====== Supplied data
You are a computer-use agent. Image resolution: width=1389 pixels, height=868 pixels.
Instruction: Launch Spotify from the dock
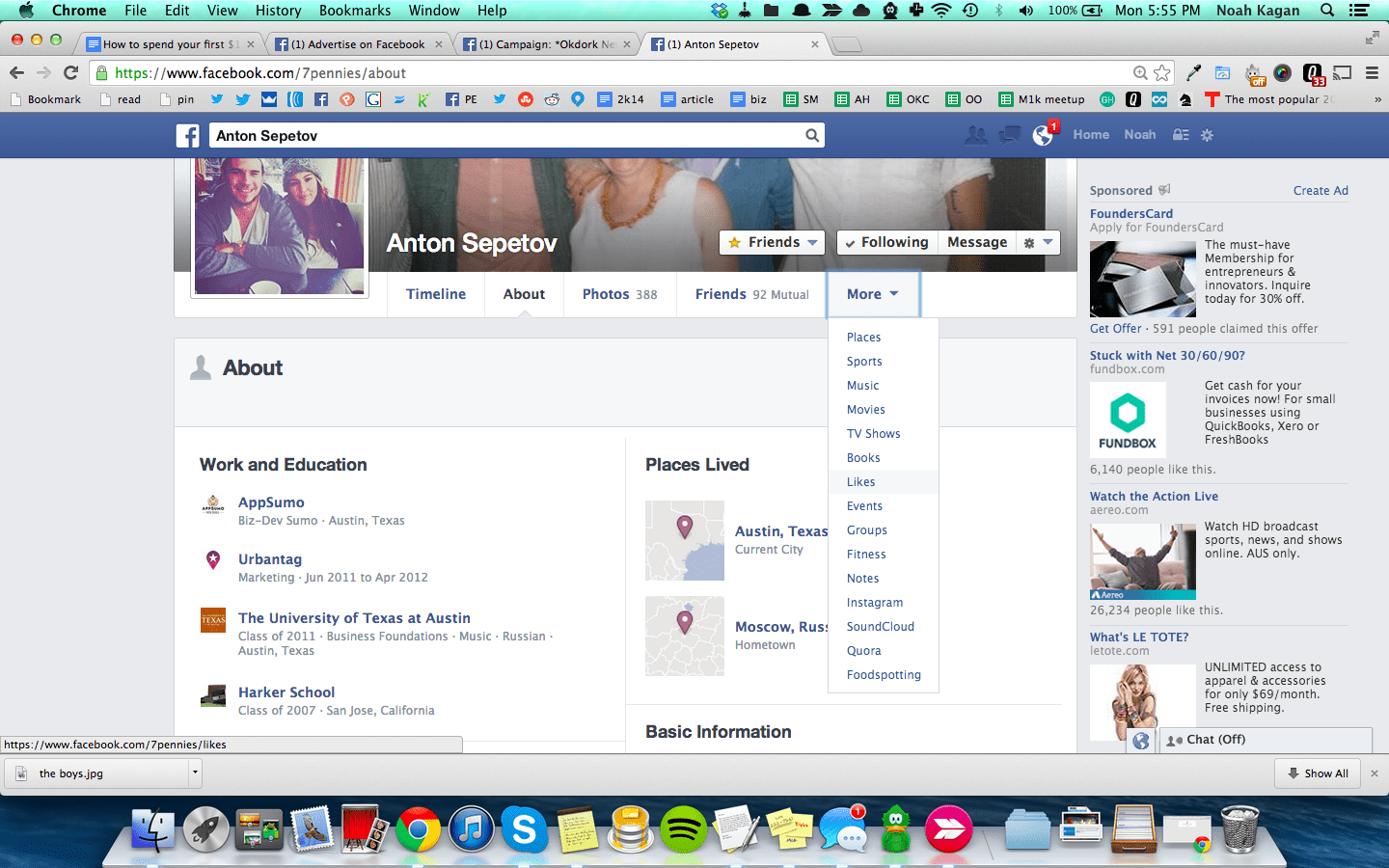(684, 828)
============
====== Supplied data
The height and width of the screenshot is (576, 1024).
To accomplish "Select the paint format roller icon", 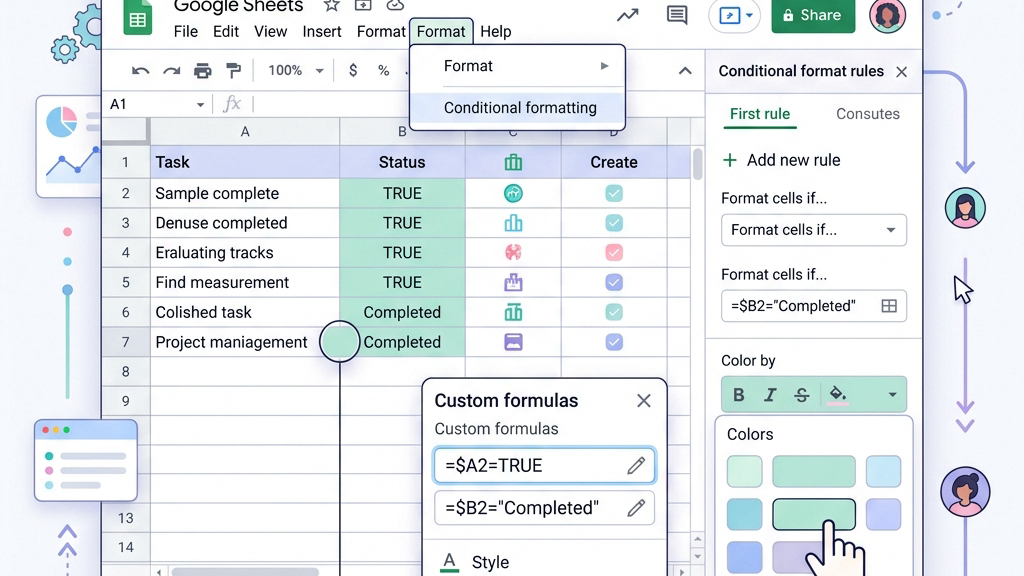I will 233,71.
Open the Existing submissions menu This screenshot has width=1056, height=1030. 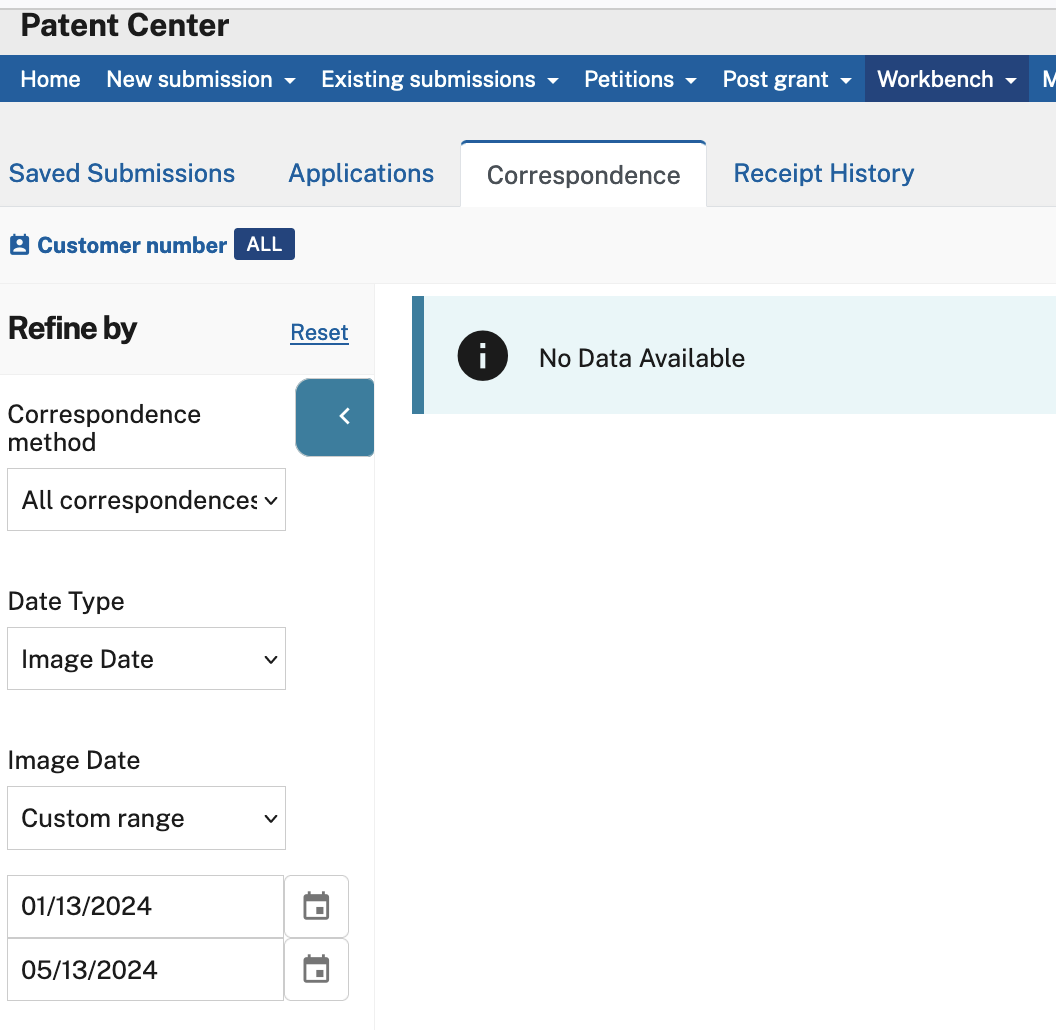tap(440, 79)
============
====== Supplied data
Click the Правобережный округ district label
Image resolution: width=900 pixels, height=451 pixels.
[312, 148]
============
Task: Report each line of the items above that contains the word "resolution", copying every such line in full.

Answer for this exercise:
You are a computer-use agent. Image resolution: width=1389 pixels, height=868 pixels.
Image resolution: width=900 pixels, height=451 pixels.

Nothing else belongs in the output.